Information provided start
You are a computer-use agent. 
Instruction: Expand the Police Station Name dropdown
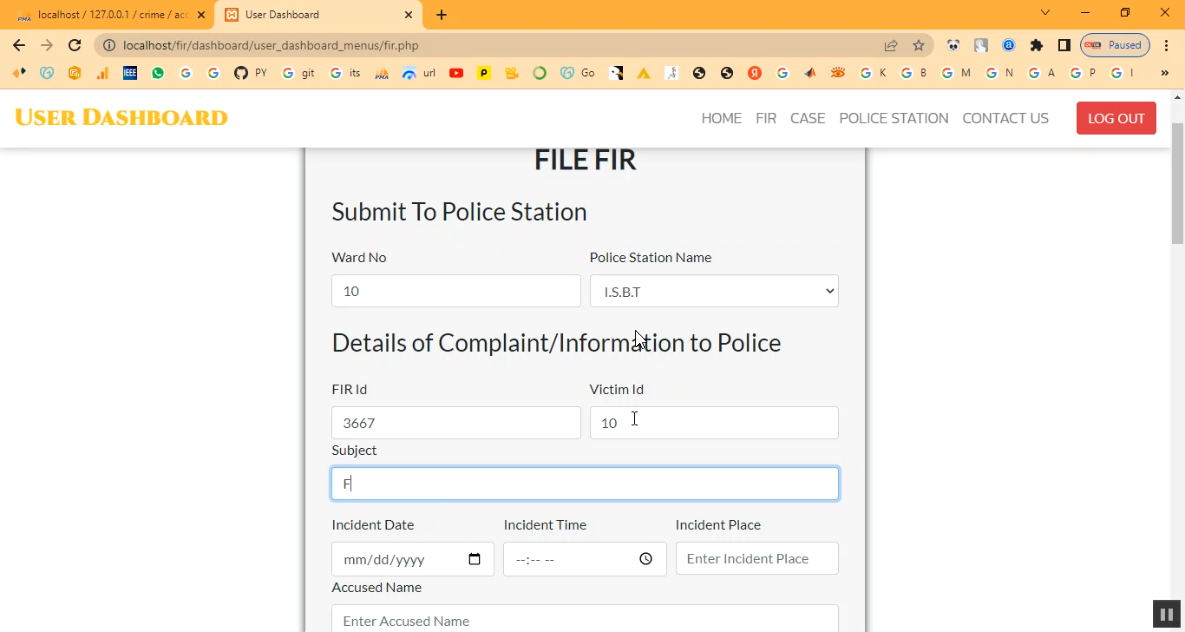pyautogui.click(x=714, y=291)
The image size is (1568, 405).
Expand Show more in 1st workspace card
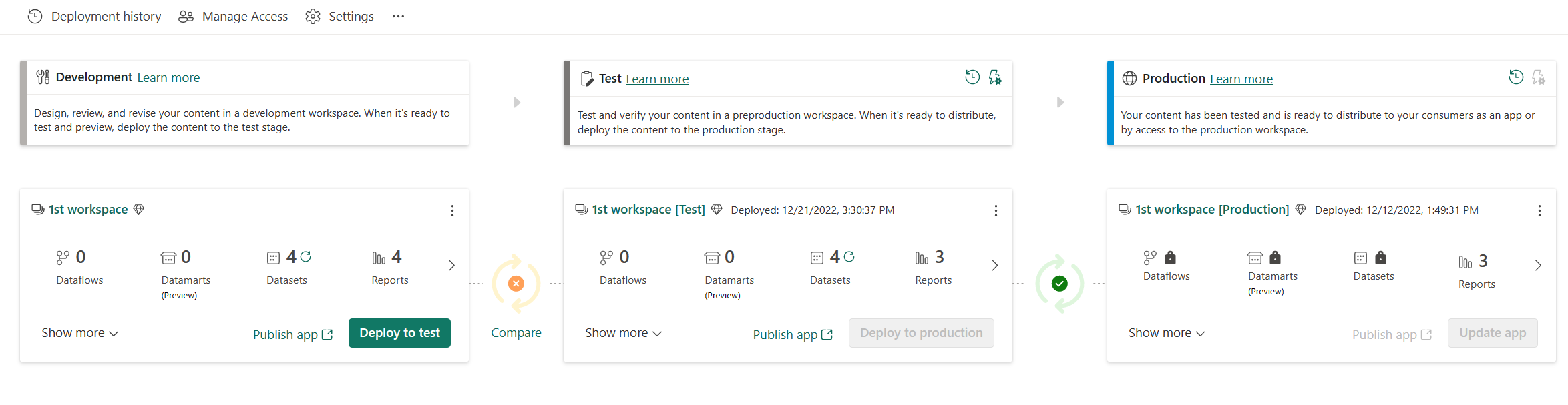pos(79,333)
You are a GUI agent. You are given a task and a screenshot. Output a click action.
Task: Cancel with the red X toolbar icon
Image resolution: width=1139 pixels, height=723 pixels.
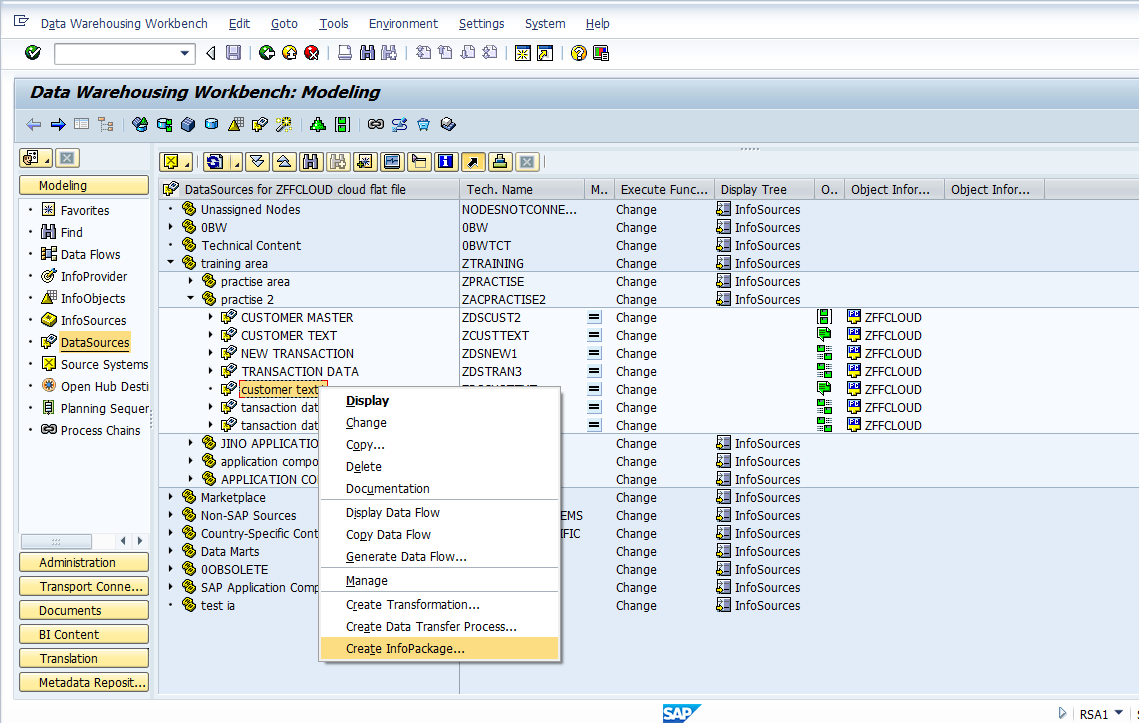point(312,53)
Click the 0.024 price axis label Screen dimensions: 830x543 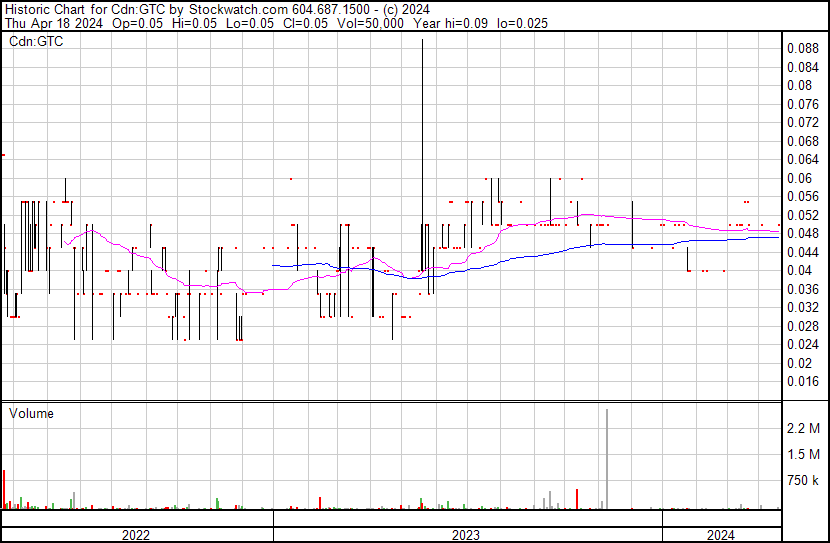[x=803, y=344]
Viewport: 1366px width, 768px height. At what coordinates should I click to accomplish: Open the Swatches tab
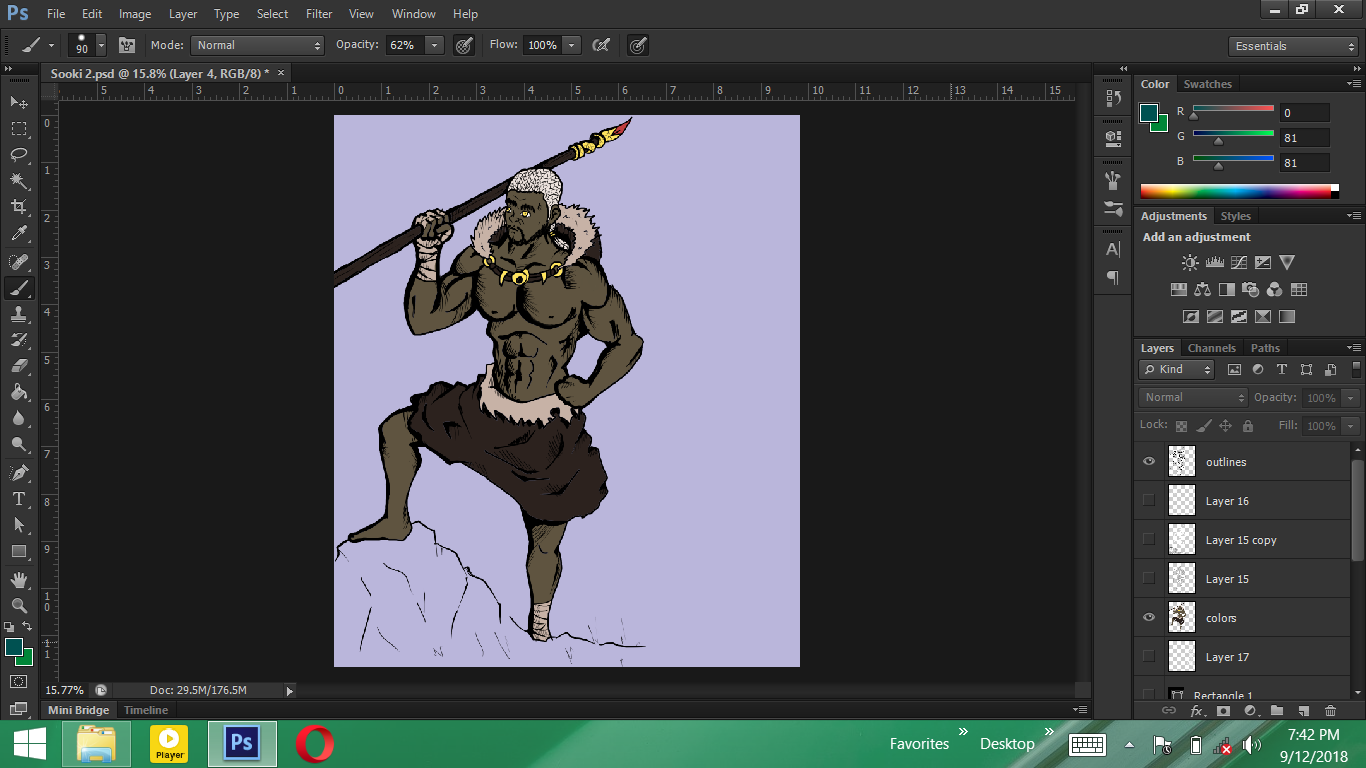[x=1207, y=84]
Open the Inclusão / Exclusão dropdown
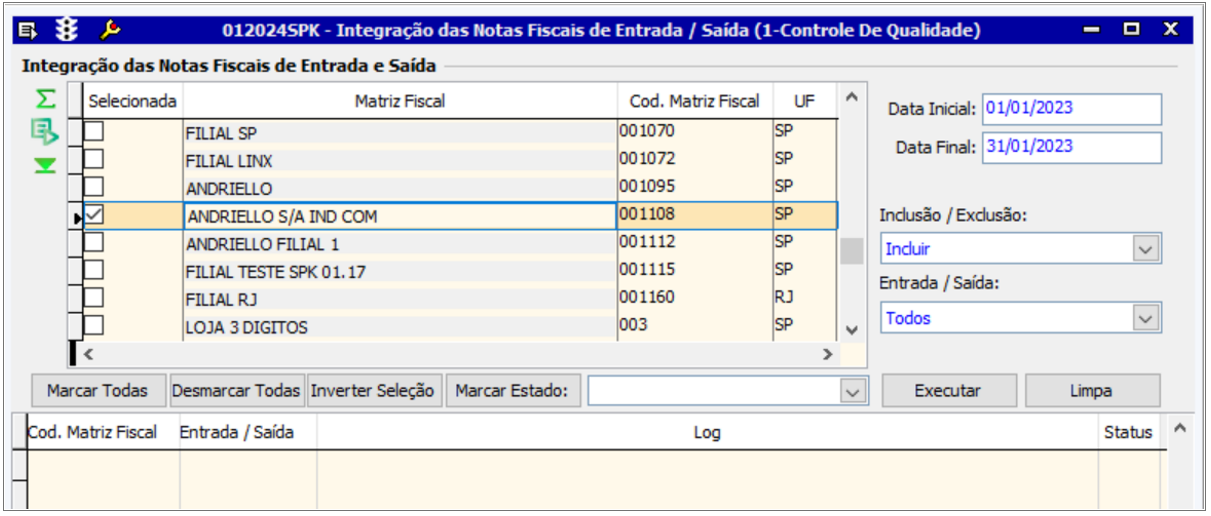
Information provided end
◆ Objective: Copy the items from the beginning through the line that contains "pos(79,333)", renaming "Expand" to "Open" and changing nothing else. Leave out the pictures.

◆ Full answer:
You are a computer-use agent. 
Instruction: Open the Police Station Name dropdown
pyautogui.click(x=714, y=291)
The image size is (1568, 405).
Open Show more in 1st workspace card
pos(79,333)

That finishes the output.